Data strategy is likely to be driven by a number factors—philosophical beliefs about data organization and management; systems and capabilities already in place; internal technology expertise; data reach (are you working in a silo or across the organization); and budget limitations.
The four things to consider in defining your data strategy are:
- Data architecture and synchronization
- Data integrity and completeness
- Data compliance
- Data flow
Over the last few years there has been a lot of discussion about creating a single source of truth for customer data. Along with that, Customer Data Platforms (CDPs) have emerged. The idea is that customer data is fed into a single database by marketing, sales, services, and business systems, where it is cleansed, appended with 2nd and 3rd party data, and then fed back to each system as a complete data record.

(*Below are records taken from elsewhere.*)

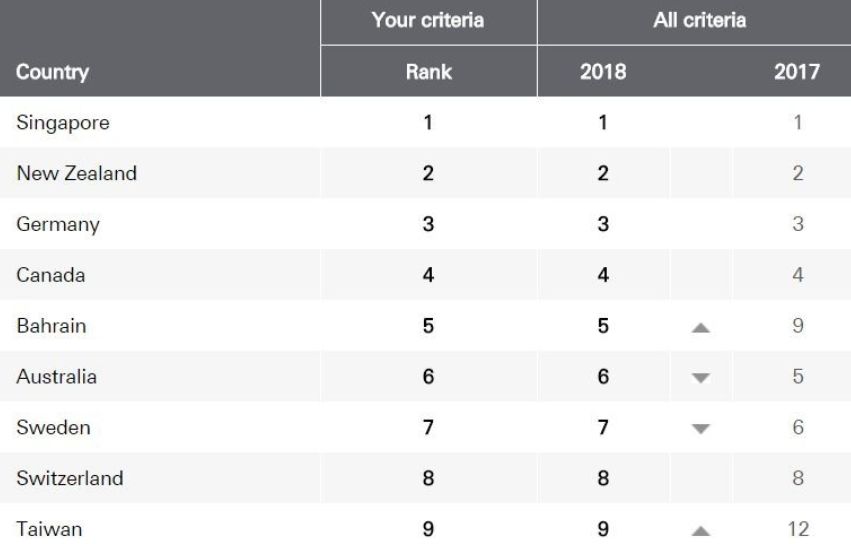Viewport: 851px width, 544px height.
Task: Sort by the Rank column header
Action: (x=428, y=72)
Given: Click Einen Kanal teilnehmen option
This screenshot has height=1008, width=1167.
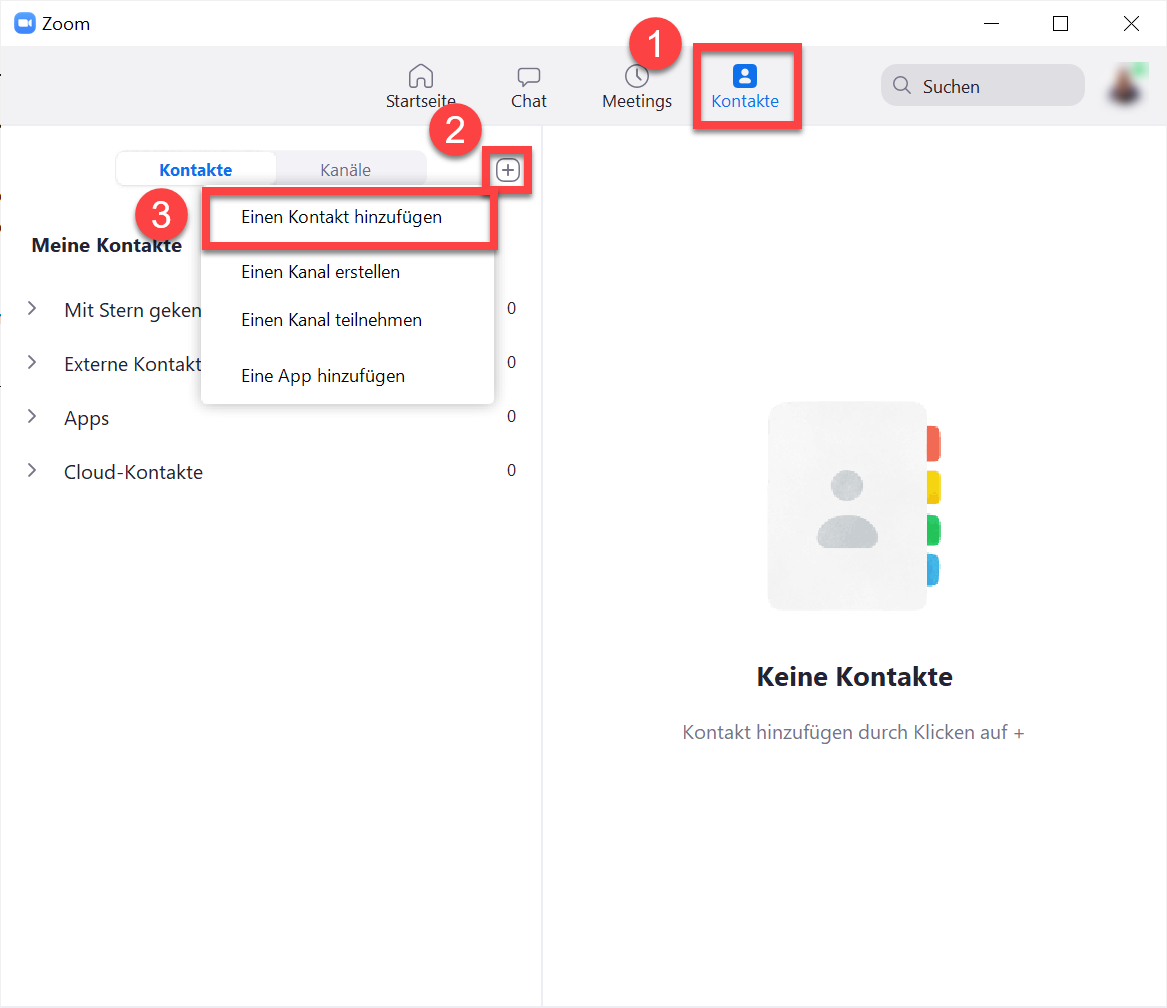Looking at the screenshot, I should pyautogui.click(x=331, y=320).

Advocates for this centralized approach believe it is the simplest way to manage data compliance requirements and to ensure that everyone is working with the same set of data. Detractors point to the complexity of implementing a CDP platform and to the complication of adding another source of data into the stack. For more information on CDPs, check out the CDP Institute.

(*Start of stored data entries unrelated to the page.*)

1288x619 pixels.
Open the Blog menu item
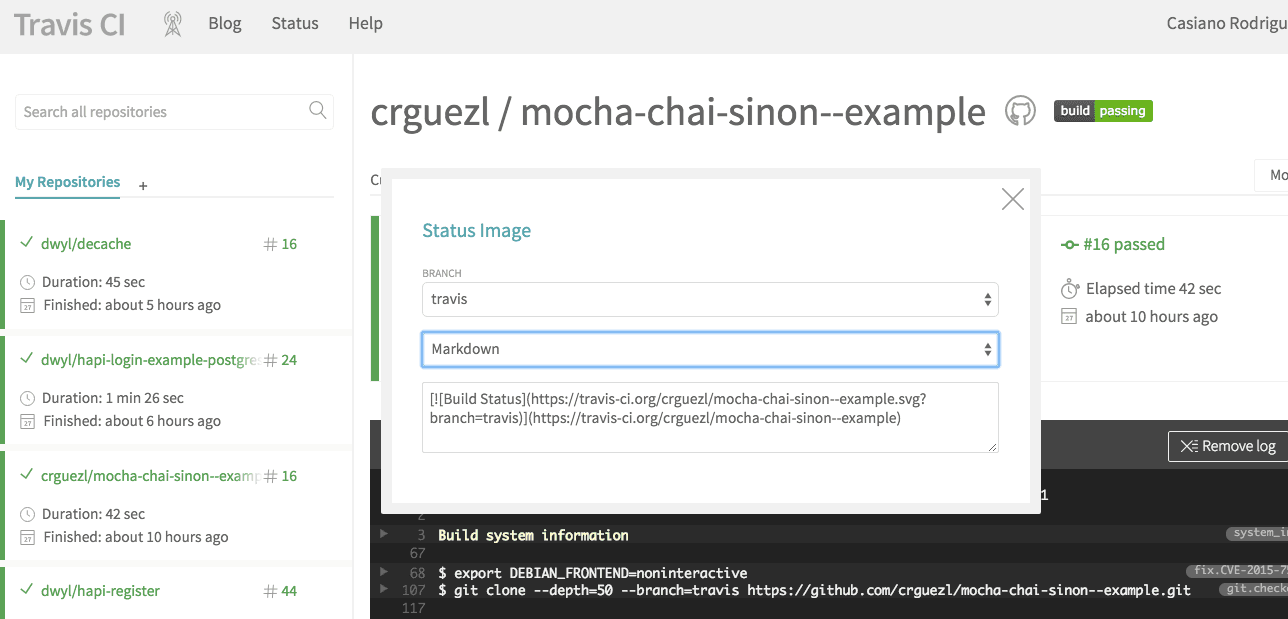tap(225, 23)
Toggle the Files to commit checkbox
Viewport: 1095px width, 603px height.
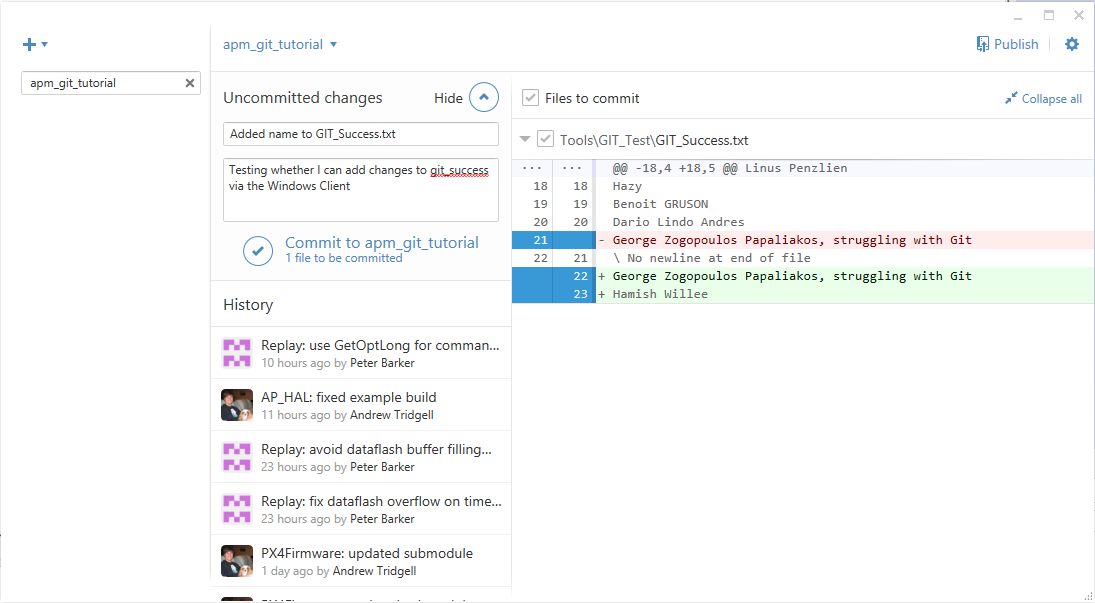531,98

Another approach is to pick a single system of record (usually a sales automation or marketing automation solution), and keep that pristine and then leverage a data management/orchestration platform to synchronize data among your other systems.
In this scenario, the data orchestration platform cleans, normalizes, appends and de-dupes records from multiple systems but does not serve as a data warehouse itself. All data resides in the separate platforms and passes through the orchestration platform to ensure data integrity and completeness. This approach is simpler, more cost effective, and more agile than introducing an additional database into your stack.
And, of course, there’s always the hybrid approach, which leverages a centralized platform within an organization (e.g., marketing) and then uses a data orchestration platform to synchronize data between organizations.